Traditional Uses of Cow Dung in India
The findings of the UCL study take on particular relevance in countries like India, where cow dung has long played an important cultural and practical role. In rural areas, it is traditionally used as a natural fertilizer and fuel. Dried cow dung cakes are widely used for cooking and heating, especially in villages that have limited access to clean energy sources.
In addition to its role in agriculture and domestic energy, cow dung is often applied to walls and floors of rural homes to act as an insulator and insect repellent. It is believed to have antibacterial properties, and its application is part of various rituals and customs. For centuries, rural households have relied on it as a low-cost, locally available material.
More recently, the Indian government and private enterprises have also been encouraging the use of cow dung in biogas plants. These systems convert organic waste into methane-rich gas that can be used for electricity, heating, or as a cooking fuel, while producing nutrient-rich slurry that can return to fields as compost.
Despite these diverse uses, India still faces a surplus of animal waste due to its large cattle population. Much of this waste, if not properly managed, ends up contaminating water bodies or contributing to air pollution, particularly in regions where burning of dung cakes is common.

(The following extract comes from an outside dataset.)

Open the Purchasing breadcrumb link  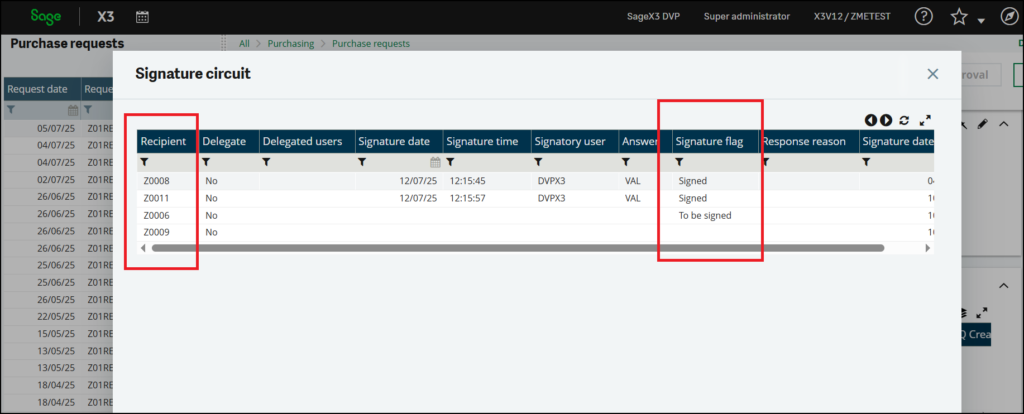pos(291,44)
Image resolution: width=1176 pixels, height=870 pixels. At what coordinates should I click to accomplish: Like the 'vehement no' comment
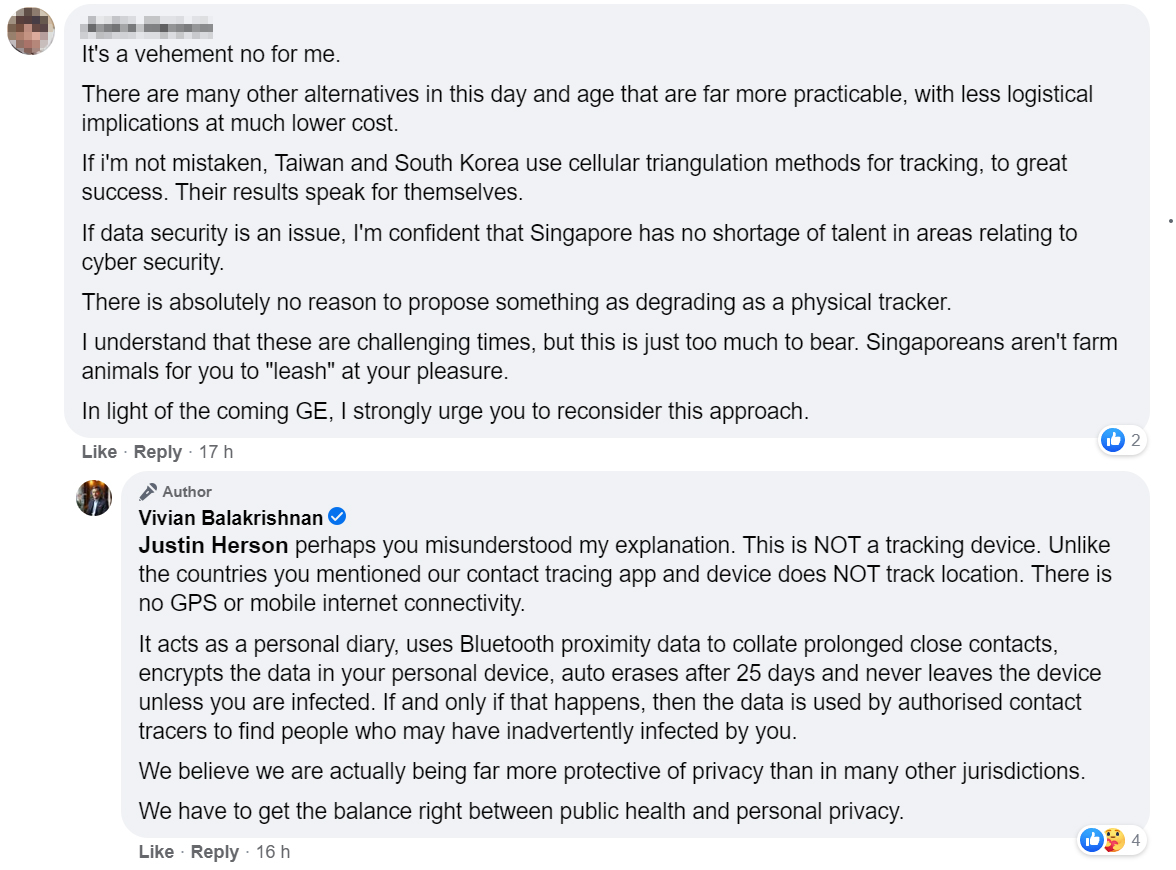(x=99, y=452)
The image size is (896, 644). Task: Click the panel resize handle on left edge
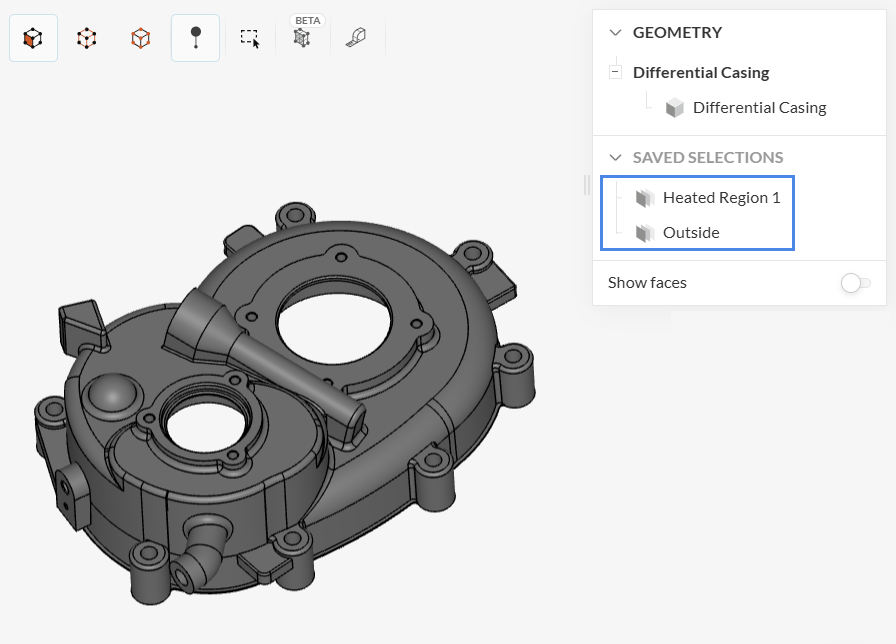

The UCL study offers a new perspective: one where this abundant resource might serve as a raw material in industrial production, beyond its traditional uses. If adapted and scaled in India, it could offer an additional stream of income for rural farmers and help manage waste more sustainably.
Turning a Growing Waste Problem into a Resource
The world is producing more animal waste than ever before. A 2019 study estimated that between 2003 and 2030, global animal waste would increase by 40%, reaching at least five billion tons. Many farms already produce more manure than can be legally or effectively used as fertilizer, leaving a surplus that often ends up in rivers, lakes, or coastal waters—where it can damage ecosystems and pose health risks to humans.
The UCL team sees their method as part of a broader effort to adopt circular economy principles. These principles prioritize minimizing waste and pollution by reusing materials in new ways.
By extracting value from a material long considered a liability, the researchers hope to offer both an environmental benefit and a practical, scalable manufacturing solution. They are currently exploring partnerships with dairy farmers to test the system on a larger scale and better understand its commercial viability.
The study was supported by grants from UK Research and Innovation (UKRI), which funded the core research into pressurised spinning technology at UCL. Though the science is still in its early stages, the potential applications for the cow-dung-derived cellulose are broad and varied—spanning industries from packaging to medicine.
Whether this new technique will find a place in mainstream manufacturing depends on future collaborations and refinements. But for now, the research offers a glimpse into how unconventional ideas—like spinning fibres from manure—could help address some of the most pressing challenges in industry and agriculture alike.